** start of Data for processing **
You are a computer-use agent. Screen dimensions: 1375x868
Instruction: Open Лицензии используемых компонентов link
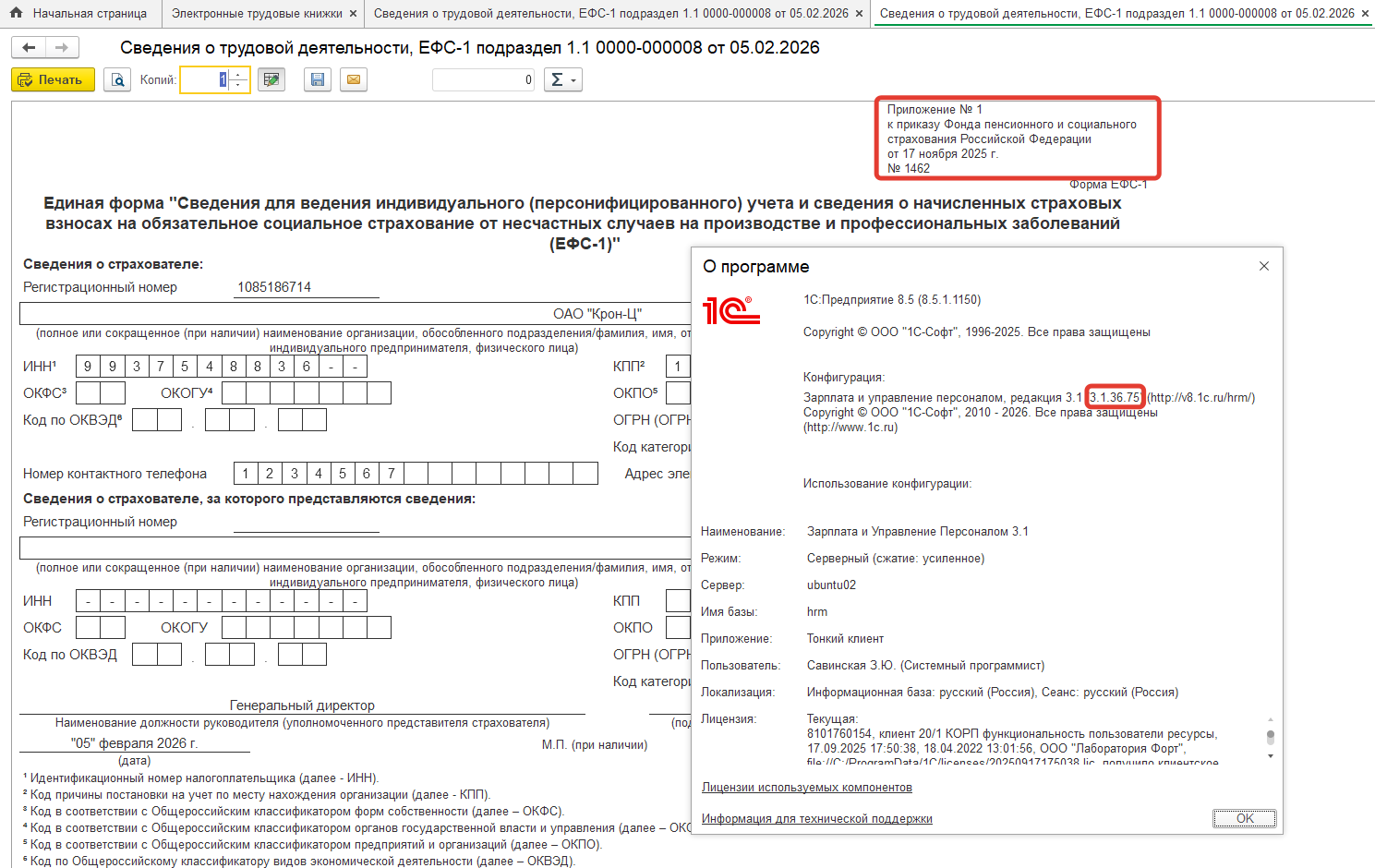click(806, 788)
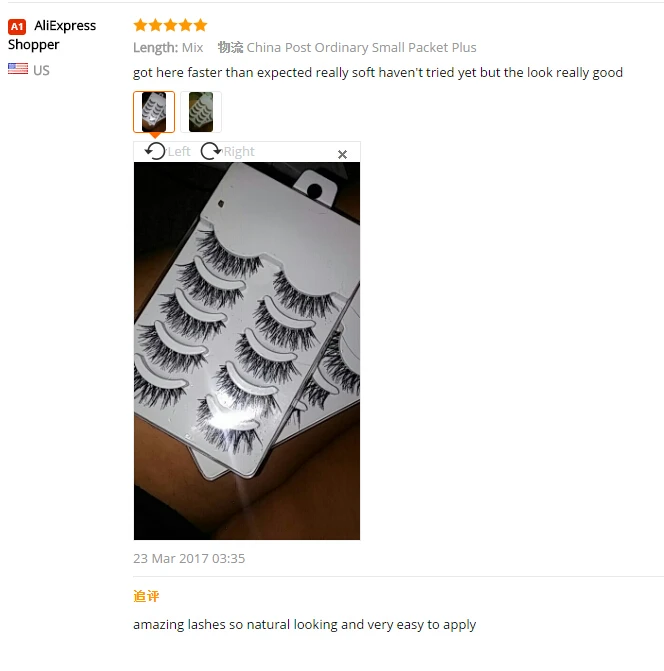664x671 pixels.
Task: Rotate the photo right with the clockwise arrow
Action: coord(211,151)
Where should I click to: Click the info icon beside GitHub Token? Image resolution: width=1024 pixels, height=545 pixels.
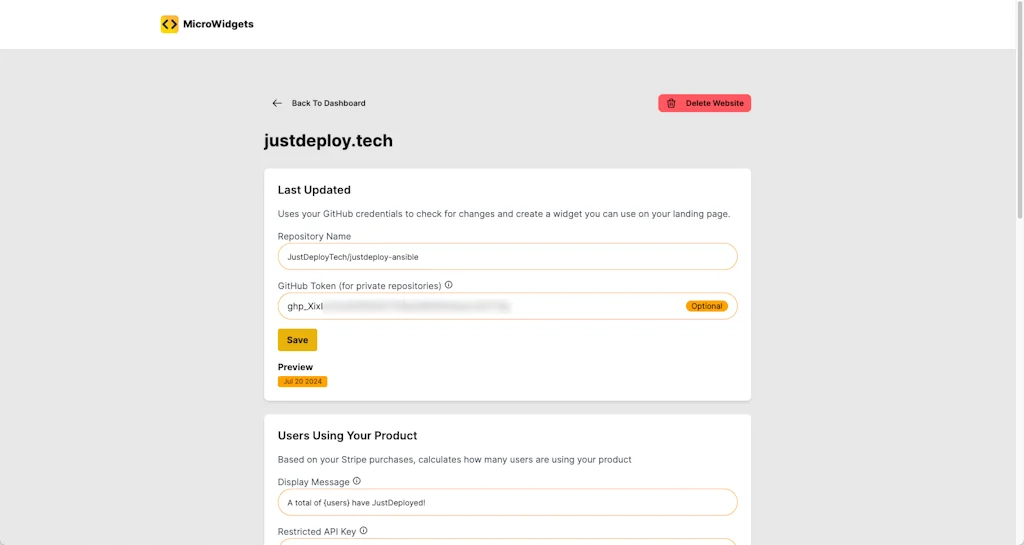(x=448, y=285)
** end of Data for processing **
# [Problem description]
Set down all of the material above word for word, leaving out the pictures.

# [Result for this exercise]
You are a computer-use agent. Screen dimensions: 1375x868
Instruction: Open Лицензии используемых компонентов link
click(806, 788)
664x671 pixels.
Task: Rotate the photo right with the clockwise arrow
Action: coord(211,151)
Where should I click to: Click the info icon beside GitHub Token? Image resolution: width=1024 pixels, height=545 pixels.
(x=448, y=285)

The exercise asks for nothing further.